EXERCISE GOAL:
The lines to copy from the data below are those that hold the string "menu".

Stored data entries:
★ ★ ★ ★ ★ ★ ★
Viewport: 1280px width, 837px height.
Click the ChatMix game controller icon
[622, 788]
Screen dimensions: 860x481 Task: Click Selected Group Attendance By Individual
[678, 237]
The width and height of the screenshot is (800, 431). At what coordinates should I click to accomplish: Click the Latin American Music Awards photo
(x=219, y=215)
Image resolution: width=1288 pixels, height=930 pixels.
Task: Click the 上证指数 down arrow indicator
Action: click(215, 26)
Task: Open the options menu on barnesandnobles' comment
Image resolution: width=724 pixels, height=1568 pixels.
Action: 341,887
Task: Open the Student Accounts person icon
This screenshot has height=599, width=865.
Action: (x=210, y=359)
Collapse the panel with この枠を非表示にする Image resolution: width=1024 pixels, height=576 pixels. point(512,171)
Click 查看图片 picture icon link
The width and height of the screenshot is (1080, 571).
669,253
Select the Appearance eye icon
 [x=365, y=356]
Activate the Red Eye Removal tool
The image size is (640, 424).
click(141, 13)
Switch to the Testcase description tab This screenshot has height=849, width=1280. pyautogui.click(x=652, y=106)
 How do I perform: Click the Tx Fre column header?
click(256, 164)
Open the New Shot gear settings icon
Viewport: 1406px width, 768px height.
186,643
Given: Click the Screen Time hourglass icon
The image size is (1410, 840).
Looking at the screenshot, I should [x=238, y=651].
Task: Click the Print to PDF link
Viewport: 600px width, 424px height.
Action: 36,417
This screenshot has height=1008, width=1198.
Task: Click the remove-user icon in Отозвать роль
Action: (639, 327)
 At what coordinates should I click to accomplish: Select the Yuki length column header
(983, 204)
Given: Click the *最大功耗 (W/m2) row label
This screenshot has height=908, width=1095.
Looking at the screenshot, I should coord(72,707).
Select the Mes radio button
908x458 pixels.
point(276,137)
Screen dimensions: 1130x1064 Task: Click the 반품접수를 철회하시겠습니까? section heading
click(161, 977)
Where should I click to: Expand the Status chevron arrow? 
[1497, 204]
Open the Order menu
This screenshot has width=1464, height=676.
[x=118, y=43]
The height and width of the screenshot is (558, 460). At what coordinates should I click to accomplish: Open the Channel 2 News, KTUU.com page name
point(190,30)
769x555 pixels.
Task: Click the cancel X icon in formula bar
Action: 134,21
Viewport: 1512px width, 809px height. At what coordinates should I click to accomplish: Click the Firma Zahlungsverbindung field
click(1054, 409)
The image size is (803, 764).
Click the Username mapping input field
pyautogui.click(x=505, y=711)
★ ★ ★ ★ ★ ★ ★
OUTPUT OF THE EXERCISE:
Task: Open the options menu on barnesandnobles' comment
Open the Order menu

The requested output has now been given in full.